Luego apareció otra página.
Confidential financing projections.
I frowned.
“I don’t understand.”
“You will.”
She enlarged one section.
“Crossline has grown quickly.”
“I know.”
“But not because it had sufficient capital.”
She pointed toward several pending agreements.
“Much of Adrian’s future expansion depends upon private investors who believe Whitmore Holdings will eventually become his strategic partner.”
I stared at her.
“But Dad never agreed to that.”
“Exactly.”
Sentí que se me encogía el estómago.
"¿Solo lo insinuó?"
"Nunca mintió directamente."
Hizo una pausa.
"Simplemente permitió que la gente asumiera."
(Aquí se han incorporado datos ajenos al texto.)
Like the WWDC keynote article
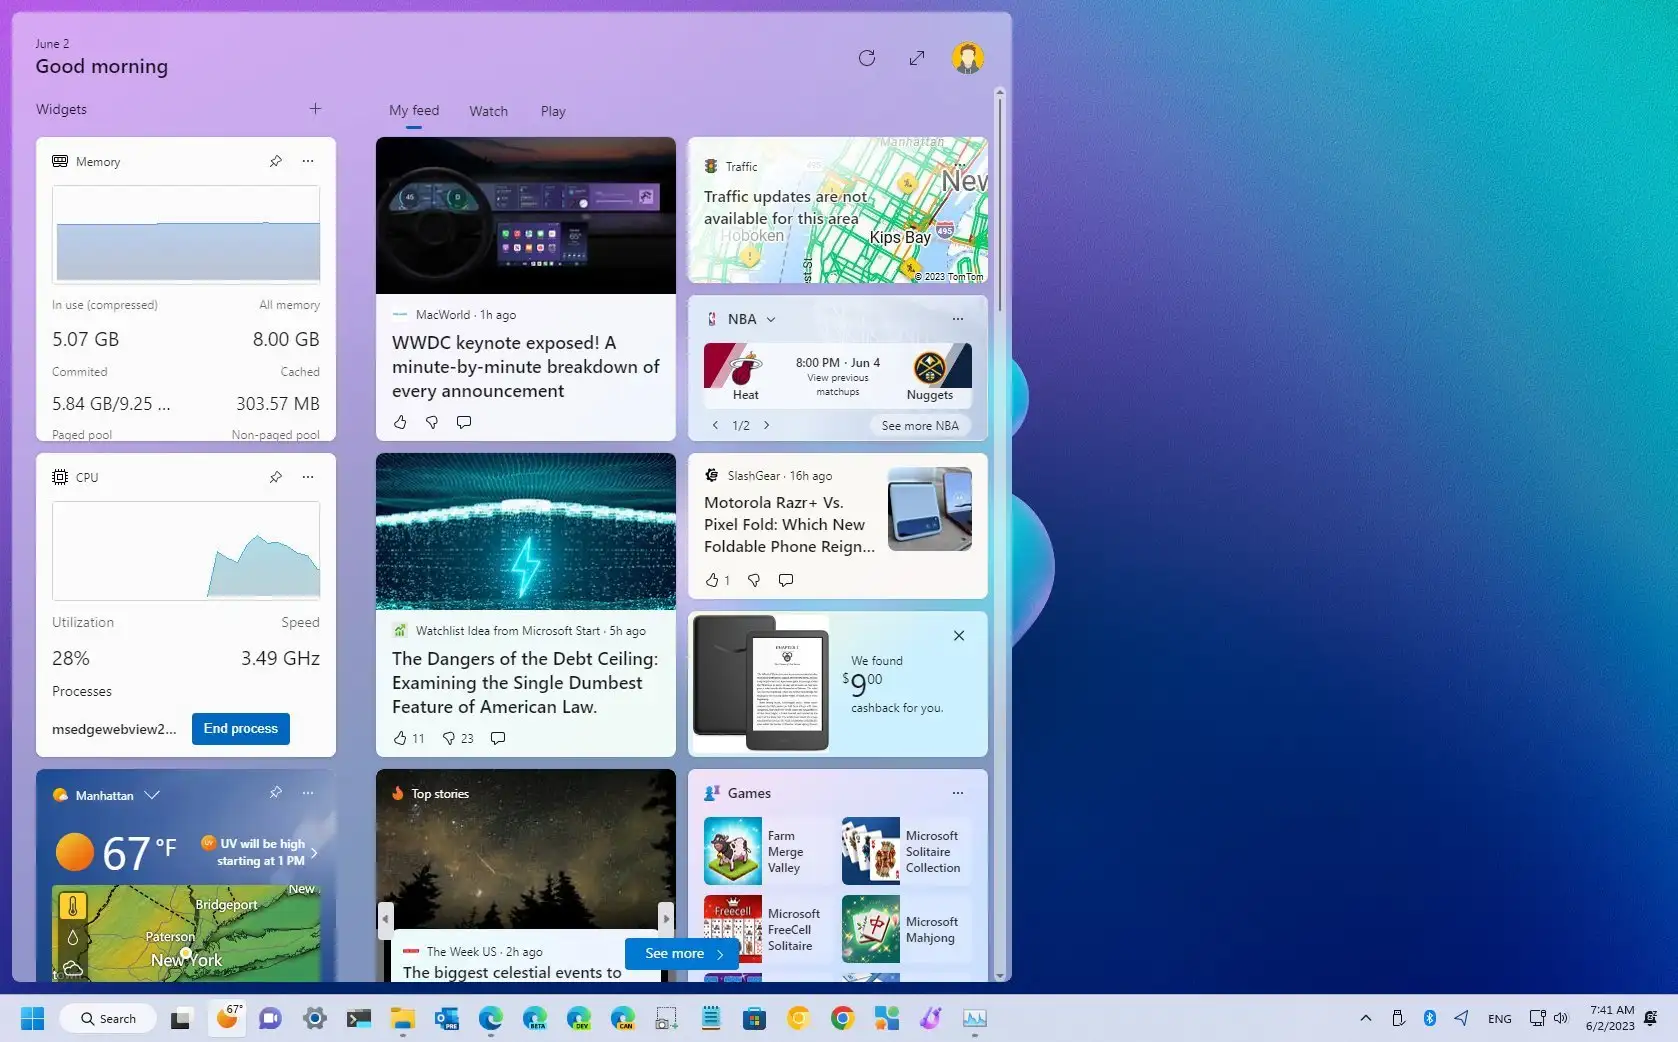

Todos los inversores creían que Adrian se había casado con una de las familias empresariales más influyentes del estado.
Todos asumían que Arthur Whitmore acabaría apoyando a su yerno.
Esa suposición por sí sola abría puertas.
Los bancos aprobaron facilidades de crédito más amplias.
Los prestamistas privados se volvieron más flexibles.
Los principales proveedores ofrecieron condiciones favorables.
Los socios corporativos pasaron por alto los riesgos.
Porque creían que Arthur Whitmore se mantenía silenciosamente detrás de Adrian Blackwell.
"Construyó confianza con expectativas", continuó Eleanor.
"No contratos."
Por fin lo entendí.
La empresa no estaba firme.
Era una credibilidad prestada.
Lo tomaron prestado de mi padre.
Tomado de mi apellido.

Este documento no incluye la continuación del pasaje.